**What the task requires**: Return every line below exactly, without dropping any.

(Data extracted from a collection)

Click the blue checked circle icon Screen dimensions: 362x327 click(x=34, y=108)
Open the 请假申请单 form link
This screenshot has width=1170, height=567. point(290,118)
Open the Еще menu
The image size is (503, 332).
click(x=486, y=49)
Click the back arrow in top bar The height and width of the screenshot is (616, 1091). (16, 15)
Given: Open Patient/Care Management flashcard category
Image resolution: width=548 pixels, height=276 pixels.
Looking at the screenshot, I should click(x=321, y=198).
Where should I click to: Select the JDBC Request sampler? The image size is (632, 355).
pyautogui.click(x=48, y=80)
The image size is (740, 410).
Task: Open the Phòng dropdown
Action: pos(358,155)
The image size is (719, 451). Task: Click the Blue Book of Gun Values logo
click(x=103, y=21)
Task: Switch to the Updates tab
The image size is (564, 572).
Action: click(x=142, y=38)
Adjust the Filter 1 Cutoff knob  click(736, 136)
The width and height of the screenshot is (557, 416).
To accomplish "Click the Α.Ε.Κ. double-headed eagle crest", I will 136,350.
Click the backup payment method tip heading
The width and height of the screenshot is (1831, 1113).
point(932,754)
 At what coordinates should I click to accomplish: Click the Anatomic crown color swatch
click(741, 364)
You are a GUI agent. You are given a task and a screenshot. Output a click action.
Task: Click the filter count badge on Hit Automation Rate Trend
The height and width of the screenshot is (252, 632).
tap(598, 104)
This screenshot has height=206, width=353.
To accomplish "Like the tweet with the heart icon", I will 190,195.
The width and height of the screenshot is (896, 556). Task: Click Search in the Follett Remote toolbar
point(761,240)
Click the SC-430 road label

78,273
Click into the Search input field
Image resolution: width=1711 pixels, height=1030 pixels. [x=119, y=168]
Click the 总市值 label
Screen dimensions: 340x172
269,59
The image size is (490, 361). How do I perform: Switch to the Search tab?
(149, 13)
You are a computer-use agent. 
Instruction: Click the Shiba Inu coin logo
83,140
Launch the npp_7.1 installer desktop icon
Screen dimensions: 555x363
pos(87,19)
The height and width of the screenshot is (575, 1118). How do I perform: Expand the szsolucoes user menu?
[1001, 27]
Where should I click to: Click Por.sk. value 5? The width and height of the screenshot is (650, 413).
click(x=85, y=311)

**Reply**:
Click the blue checked circle icon Screen dimensions: 362x327 click(x=34, y=108)
Open the 请假申请单 form link
This screenshot has width=1170, height=567. point(290,118)
Open the Еще menu
The image size is (503, 332).
click(x=486, y=49)
Click the back arrow in top bar The height and width of the screenshot is (616, 1091). (16, 15)
Given: Open Patient/Care Management flashcard category
Image resolution: width=548 pixels, height=276 pixels.
Looking at the screenshot, I should click(x=321, y=198).
Where should I click to: Select the JDBC Request sampler? The image size is (632, 355).
pyautogui.click(x=48, y=80)
The image size is (740, 410).
Task: Open the Phòng dropdown
Action: pos(358,155)
The image size is (719, 451). Task: Click the Blue Book of Gun Values logo
click(x=103, y=21)
Task: Switch to the Updates tab
The image size is (564, 572).
Action: click(x=142, y=38)
Adjust the Filter 1 Cutoff knob  click(736, 136)
The width and height of the screenshot is (557, 416).
To accomplish "Click the Α.Ε.Κ. double-headed eagle crest", I will 136,350.
Click the backup payment method tip heading
The width and height of the screenshot is (1831, 1113).
point(932,754)
 At what coordinates should I click to accomplish: Click the Anatomic crown color swatch
click(741, 364)
You are a GUI agent. You are given a task and a screenshot. Output a click action.
Task: Click the filter count badge on Hit Automation Rate Trend
The height and width of the screenshot is (252, 632).
tap(598, 104)
This screenshot has height=206, width=353.
To accomplish "Like the tweet with the heart icon", I will 190,195.
The width and height of the screenshot is (896, 556). Task: Click Search in the Follett Remote toolbar
point(761,240)
Click the SC-430 road label

78,273
Click into the Search input field
Image resolution: width=1711 pixels, height=1030 pixels. [x=119, y=168]
Click the 总市值 label
Screen dimensions: 340x172
269,59
The image size is (490, 361). How do I perform: Switch to the Search tab?
(149, 13)
You are a computer-use agent. 
Instruction: Click the Shiba Inu coin logo
83,140
Launch the npp_7.1 installer desktop icon
Screen dimensions: 555x363
pos(87,19)
The height and width of the screenshot is (575, 1118). How do I perform: Expand the szsolucoes user menu?
[1001, 27]
Where should I click to: Click Por.sk. value 5? The width and height of the screenshot is (650, 413).
click(x=85, y=311)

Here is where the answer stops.